### Work instructions
Write out, word for word, every line in the data below from the one containing "Task: Click Convert To Flipping Book button" to the one containing "Task: Tap the cellular signal bars icon", both of them included.

-*-

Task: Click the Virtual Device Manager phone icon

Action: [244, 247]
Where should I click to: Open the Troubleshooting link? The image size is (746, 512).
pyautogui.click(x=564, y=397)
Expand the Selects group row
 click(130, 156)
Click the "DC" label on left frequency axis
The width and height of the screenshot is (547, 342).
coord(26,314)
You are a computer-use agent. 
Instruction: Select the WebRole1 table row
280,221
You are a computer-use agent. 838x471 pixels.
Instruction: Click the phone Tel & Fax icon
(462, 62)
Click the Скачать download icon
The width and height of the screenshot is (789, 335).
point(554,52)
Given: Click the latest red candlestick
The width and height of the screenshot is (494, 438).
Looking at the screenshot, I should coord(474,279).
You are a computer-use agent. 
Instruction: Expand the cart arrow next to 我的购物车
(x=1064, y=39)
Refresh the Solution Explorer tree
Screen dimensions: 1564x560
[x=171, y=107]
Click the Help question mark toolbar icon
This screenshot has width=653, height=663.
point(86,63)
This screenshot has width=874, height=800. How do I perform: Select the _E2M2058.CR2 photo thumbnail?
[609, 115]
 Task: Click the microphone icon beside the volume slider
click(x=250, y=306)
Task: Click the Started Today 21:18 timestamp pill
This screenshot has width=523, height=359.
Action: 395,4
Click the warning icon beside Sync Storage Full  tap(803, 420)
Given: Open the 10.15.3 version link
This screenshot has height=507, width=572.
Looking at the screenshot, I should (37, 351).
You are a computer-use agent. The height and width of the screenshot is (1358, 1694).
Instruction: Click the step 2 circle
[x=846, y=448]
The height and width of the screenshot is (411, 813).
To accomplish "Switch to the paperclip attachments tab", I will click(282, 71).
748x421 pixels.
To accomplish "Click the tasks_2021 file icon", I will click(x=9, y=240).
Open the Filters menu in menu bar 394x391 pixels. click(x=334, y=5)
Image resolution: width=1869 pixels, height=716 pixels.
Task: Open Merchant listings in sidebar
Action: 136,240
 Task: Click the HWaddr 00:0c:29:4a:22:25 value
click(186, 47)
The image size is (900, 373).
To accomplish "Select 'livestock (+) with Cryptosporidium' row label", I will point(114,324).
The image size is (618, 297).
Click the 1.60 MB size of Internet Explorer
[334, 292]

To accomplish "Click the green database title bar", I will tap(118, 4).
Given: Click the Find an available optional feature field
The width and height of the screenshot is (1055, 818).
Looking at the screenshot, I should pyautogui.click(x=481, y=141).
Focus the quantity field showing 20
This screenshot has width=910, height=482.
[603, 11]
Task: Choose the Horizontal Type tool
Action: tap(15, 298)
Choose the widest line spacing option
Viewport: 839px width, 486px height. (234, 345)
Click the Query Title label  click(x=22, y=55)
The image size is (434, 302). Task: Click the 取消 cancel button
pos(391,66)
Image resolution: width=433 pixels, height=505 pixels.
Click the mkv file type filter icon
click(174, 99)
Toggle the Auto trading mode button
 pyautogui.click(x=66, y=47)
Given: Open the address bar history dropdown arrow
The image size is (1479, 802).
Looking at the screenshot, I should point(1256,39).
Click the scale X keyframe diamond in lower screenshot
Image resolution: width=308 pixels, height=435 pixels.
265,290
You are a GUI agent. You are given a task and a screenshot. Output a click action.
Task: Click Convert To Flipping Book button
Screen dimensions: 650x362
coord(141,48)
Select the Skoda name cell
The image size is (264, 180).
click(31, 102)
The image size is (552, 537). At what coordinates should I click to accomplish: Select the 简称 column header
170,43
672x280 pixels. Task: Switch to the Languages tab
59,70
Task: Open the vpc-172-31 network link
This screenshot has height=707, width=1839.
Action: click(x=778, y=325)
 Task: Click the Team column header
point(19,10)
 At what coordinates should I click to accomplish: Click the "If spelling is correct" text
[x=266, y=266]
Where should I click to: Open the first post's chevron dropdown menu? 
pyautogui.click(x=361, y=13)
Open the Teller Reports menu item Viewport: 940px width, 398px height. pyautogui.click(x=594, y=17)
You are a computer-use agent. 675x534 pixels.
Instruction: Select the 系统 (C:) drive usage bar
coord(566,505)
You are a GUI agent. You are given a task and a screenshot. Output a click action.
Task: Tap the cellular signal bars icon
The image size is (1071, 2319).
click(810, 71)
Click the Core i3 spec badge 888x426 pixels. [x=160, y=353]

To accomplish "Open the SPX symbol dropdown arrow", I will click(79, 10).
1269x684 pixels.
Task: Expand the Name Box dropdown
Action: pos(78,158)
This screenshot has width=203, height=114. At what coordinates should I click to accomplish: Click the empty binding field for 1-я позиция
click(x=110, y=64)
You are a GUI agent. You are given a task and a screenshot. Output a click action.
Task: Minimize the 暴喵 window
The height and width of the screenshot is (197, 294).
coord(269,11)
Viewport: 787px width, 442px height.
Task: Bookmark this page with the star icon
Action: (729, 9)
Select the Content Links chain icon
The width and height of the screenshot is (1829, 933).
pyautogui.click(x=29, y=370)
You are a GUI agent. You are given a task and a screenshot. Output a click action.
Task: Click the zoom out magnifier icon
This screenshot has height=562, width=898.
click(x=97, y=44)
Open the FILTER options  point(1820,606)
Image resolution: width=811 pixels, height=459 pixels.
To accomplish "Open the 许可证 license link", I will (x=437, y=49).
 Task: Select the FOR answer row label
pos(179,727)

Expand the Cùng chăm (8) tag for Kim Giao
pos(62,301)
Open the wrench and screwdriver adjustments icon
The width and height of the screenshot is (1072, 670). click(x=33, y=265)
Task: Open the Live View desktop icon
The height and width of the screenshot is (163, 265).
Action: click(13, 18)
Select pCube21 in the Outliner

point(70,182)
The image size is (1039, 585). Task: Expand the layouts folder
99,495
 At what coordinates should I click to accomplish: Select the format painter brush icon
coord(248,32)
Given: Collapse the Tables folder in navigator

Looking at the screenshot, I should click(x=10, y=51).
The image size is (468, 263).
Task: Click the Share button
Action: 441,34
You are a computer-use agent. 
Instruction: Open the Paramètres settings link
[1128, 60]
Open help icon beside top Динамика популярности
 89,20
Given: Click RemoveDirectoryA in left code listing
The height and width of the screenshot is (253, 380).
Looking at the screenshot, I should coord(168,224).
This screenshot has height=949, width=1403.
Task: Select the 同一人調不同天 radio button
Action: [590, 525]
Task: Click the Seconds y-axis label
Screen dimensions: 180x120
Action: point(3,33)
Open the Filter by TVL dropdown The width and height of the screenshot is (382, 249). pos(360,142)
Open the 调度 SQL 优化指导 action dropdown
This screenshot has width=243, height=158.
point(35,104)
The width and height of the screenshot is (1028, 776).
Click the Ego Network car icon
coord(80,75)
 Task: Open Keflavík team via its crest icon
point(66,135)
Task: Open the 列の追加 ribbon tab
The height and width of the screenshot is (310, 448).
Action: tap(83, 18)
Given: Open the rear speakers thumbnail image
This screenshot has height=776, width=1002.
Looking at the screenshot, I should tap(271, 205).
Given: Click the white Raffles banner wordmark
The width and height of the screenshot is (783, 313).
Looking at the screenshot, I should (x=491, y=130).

-*-

### Answer section
Task: Click Convert To Flipping Book button
Screen dimensions: 650x362
coord(141,48)
Select the Skoda name cell
The image size is (264, 180).
click(31, 102)
The image size is (552, 537). At what coordinates should I click to accomplish: Select the 简称 column header
170,43
672x280 pixels. Task: Switch to the Languages tab
59,70
Task: Open the vpc-172-31 network link
This screenshot has height=707, width=1839.
Action: click(x=778, y=325)
 Task: Click the Team column header
point(19,10)
 At what coordinates should I click to accomplish: Click the "If spelling is correct" text
[x=266, y=266]
Where should I click to: Open the first post's chevron dropdown menu? 
pyautogui.click(x=361, y=13)
Open the Teller Reports menu item Viewport: 940px width, 398px height. pyautogui.click(x=594, y=17)
You are a computer-use agent. 675x534 pixels.
Instruction: Select the 系统 (C:) drive usage bar
coord(566,505)
You are a GUI agent. You are given a task and a screenshot. Output a click action.
Task: Tap the cellular signal bars icon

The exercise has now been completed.